PROVIDED MATERIAL:

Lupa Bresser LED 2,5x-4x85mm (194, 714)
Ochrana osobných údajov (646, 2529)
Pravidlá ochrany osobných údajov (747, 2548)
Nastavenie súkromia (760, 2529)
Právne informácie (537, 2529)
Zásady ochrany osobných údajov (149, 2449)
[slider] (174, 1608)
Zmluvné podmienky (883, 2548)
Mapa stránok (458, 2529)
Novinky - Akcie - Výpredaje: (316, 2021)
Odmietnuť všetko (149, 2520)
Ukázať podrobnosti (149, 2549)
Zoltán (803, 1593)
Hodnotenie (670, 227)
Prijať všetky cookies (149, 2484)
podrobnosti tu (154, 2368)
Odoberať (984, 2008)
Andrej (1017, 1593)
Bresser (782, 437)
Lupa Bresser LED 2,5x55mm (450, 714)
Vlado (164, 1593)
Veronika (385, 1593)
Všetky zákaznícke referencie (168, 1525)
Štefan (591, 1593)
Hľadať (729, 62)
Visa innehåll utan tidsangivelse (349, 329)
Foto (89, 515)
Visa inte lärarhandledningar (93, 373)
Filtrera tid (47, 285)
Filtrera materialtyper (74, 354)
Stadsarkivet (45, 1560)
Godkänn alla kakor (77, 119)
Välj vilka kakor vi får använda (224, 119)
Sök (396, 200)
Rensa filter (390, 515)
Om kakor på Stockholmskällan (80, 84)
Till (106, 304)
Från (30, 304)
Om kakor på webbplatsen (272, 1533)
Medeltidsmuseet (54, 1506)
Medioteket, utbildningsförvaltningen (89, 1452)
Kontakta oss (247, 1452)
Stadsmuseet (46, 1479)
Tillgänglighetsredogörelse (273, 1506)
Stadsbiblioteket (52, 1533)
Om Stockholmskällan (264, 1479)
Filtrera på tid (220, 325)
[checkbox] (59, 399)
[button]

BRIEF: Lines with "Stockholmskällan": return each one from the data above.

WRITTEN RESPONSE:
Om kakor på Stockholmskällan (80, 84)
Om Stockholmskällan (264, 1479)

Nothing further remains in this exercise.